College Sports

January 5, 2014

Seminoles well-positioned to end SEC era of BCS dominance

A victory by top-ranked FSU would be a good message for college football heading into the playoff era.

For the past seven seasons, college football’s biggest game has triggered one year-long SEC pep rally after another.

Regardless of the winning team’s uniform color, the script never changes. Victorious fans chant “SEC! SEC! SEC!” as the BCS crystal football is paraded around the playing field. TV analysts respond by speculating about which sacrificial lamb from another third-world conference might emerge, 52 weeks later, as the SEC’s next prime-time punching bag.

Expect that cycle to become extinct sometime in the second half of Monday’s BCS National Championship Game between No. 1 Florida State (13-0) and No. 2 Auburn (12-1), based on the body language, focus and pre-game chatter from the top-ranked, non-SEC Seminoles.

FSU quarterback Jameis Winston, the 2013 Heisman Trophy winner, and his coach, Jimbo Fisher, have gone out of their way the past week to dismiss the commonly held belief that Auburn is a team of destiny in the BCS title race because of its penchant for close victories, combined with its SEC pedigree.

“I’m glad they call Auburn a team of destiny. Because at Florida State, we control our destiny,” Winston said, citing the fact that FSU has won all of its games by at least 14 points. “Where in the rule book does it say that we can’t blow out everybody we play? We can do anything we want to do.”

Asked about Auburn’s blue-blood conference affiliation in regard to his team’s ACC ties, Winston shrugged.

“We’re not real worried about the SEC stuff,” Winston said. “I’m worrying about winning the championship. I’m going to be able to say I’m a champion. That’s the most important part.”

Fisher, likewise, downplayed concerns about Auburn’s perceived mojo advantage because of its magical, turnaround season.

“I don’t believe in destiny. You change your destiny by the decisions you make each day,” Fisher said. “We’ll see what happens.”

Truth be told, a Seminoles victory, coupled with Oklahoma’s 45-31 paddling of traditional SEC kingpin Alabama in last week’s Sugar Bowl, would give college football the greatest present the sport could receive as it heads into next year’s College Football Playoff era.

It would offer an overdue reminder that the game’s top team can be built in any time zone, regardless of whether grits and sweet tea are available at all restaurants flanking the campus.

More important, it would serve as a mandate to members of the first-year selection committee to watch the games and respond accordingly when seeding the four participants vying to reach the first title game of the playoff era, set for Jan. 12, 2015, at AT&T Stadium in Arlington. In other words: no guaranteed reservations for two SEC participants in the four-team field, just because of recent history.
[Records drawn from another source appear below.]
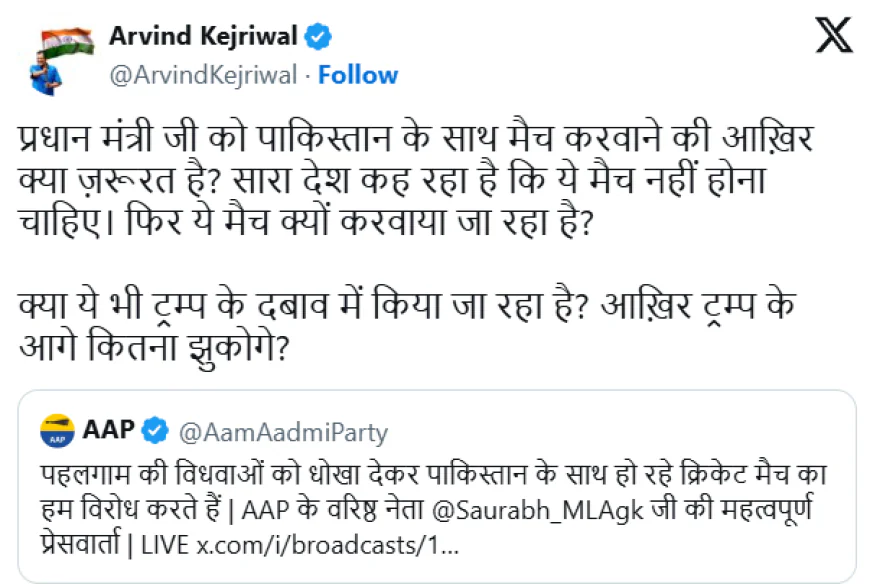Image resolution: width=870 pixels, height=584 pixels.
Task: Open Arvind Kejriwal's profile picture
Action: (61, 56)
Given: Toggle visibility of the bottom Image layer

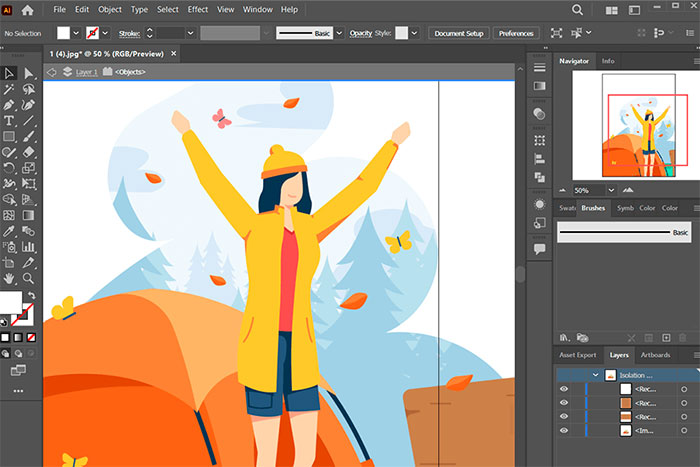Looking at the screenshot, I should click(563, 430).
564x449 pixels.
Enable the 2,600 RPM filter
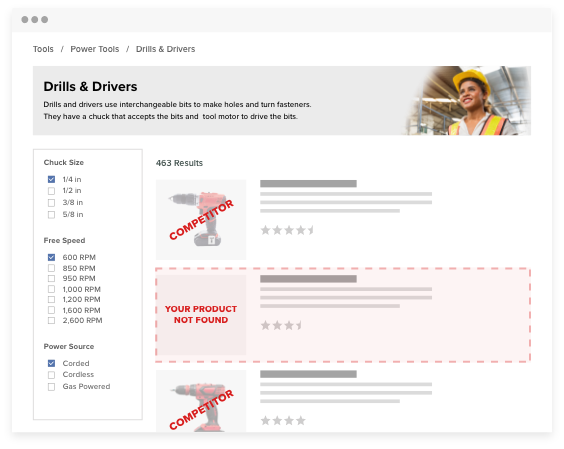(x=51, y=320)
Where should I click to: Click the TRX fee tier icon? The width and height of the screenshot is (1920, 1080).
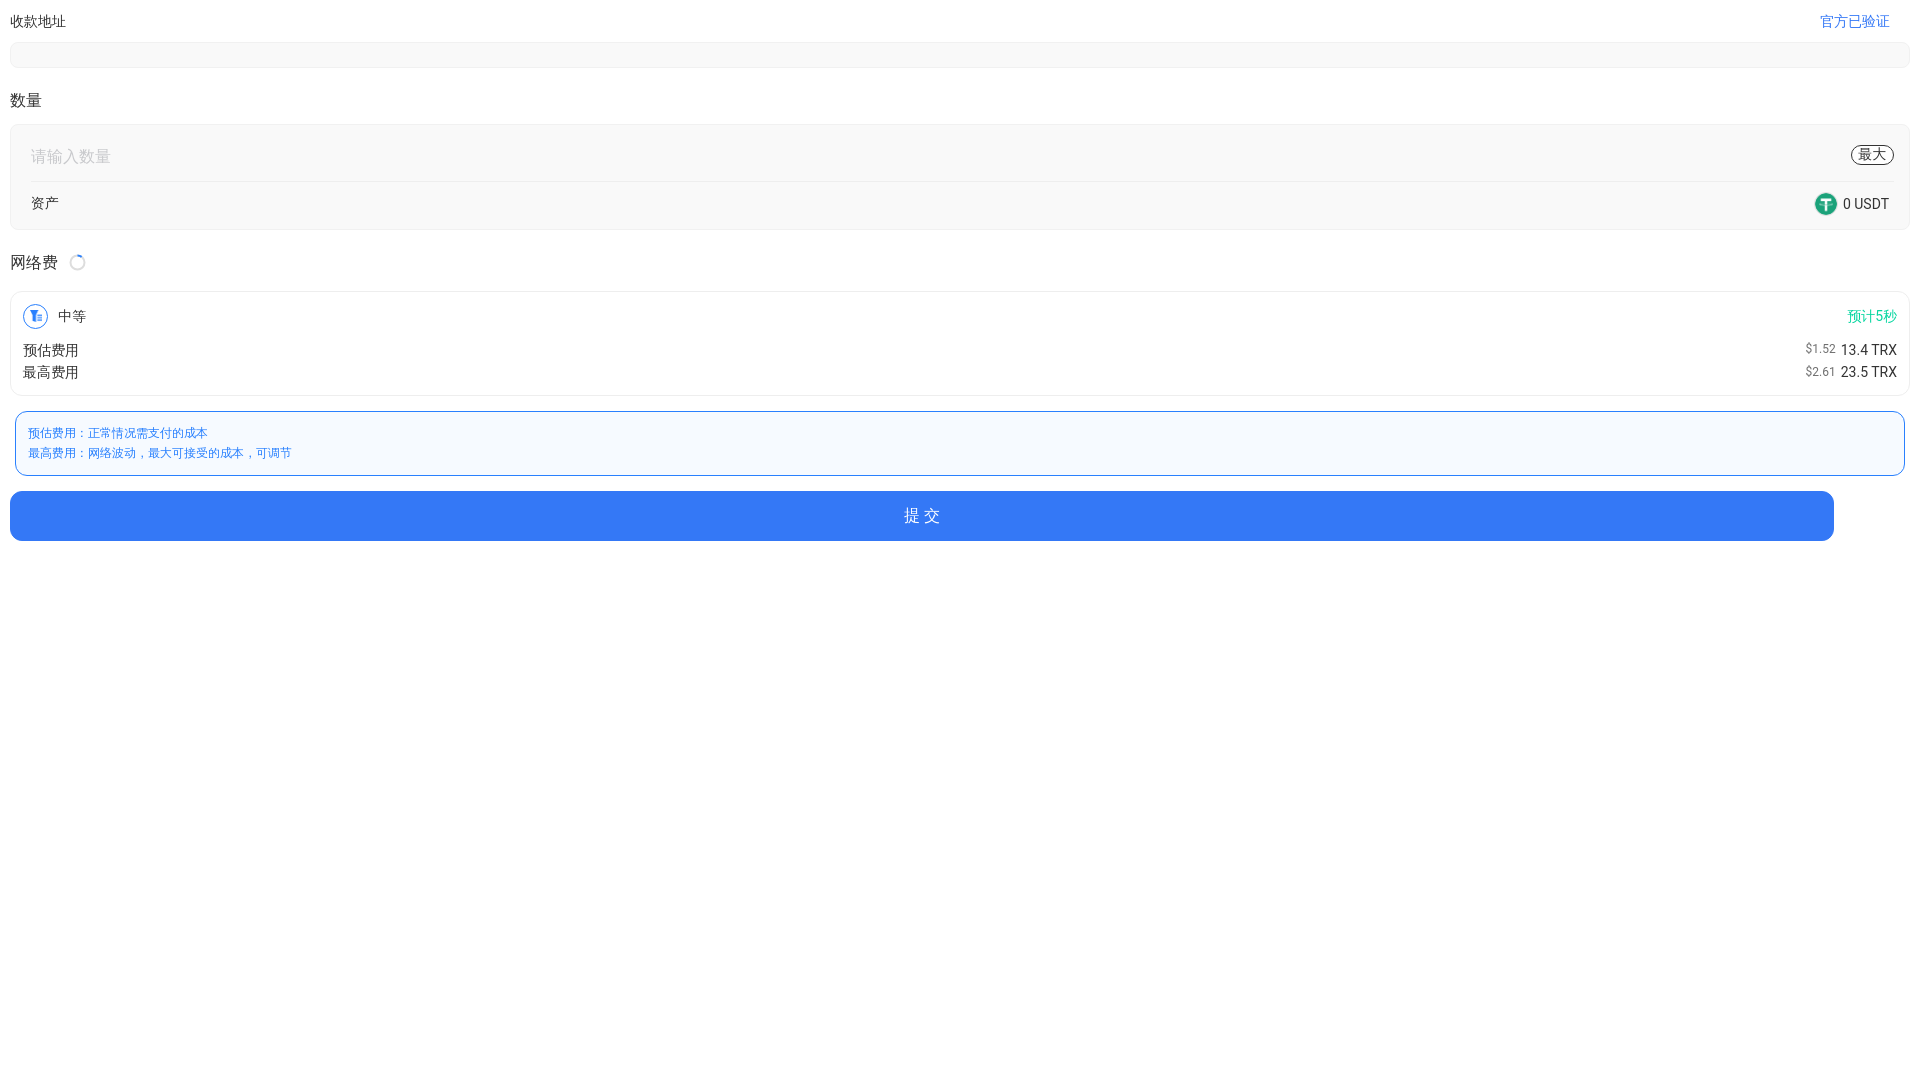pos(35,316)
Without question, the SEC deserves praise for its unprecedented run of dominance in the final seasons of the BCS era. It deserves to be recognized as the nation’s strongest conference. But that does not guarantee that the SEC, on an annual basis, spawns the nation’s top team. Or even two of the top four.

This sport is cyclical, just like the SEC’s current hot steak. If you actually watch games and listen closely to the chatter from the participants in Pasadena, Calif., you should realize there is ample reason why Auburn enters as an 8.5-point underdog.

The Tigers’ worst-to-first climb to the top of the SEC standings has been built on crazy bounces and uncanny good fortune in crunch time. Four of their 12 victories have come in heart-stopping, last-minute fashion (Alabama, Georgia, Texas A&M, Mississippi State).

Florida State, on the other hand, considers itself on a collision course with history. The Seminoles are looking way past the opportunity to stop some SEC winning streak. They want to be remembered as the best team in the history of the sport and enter with evidence to back that argument.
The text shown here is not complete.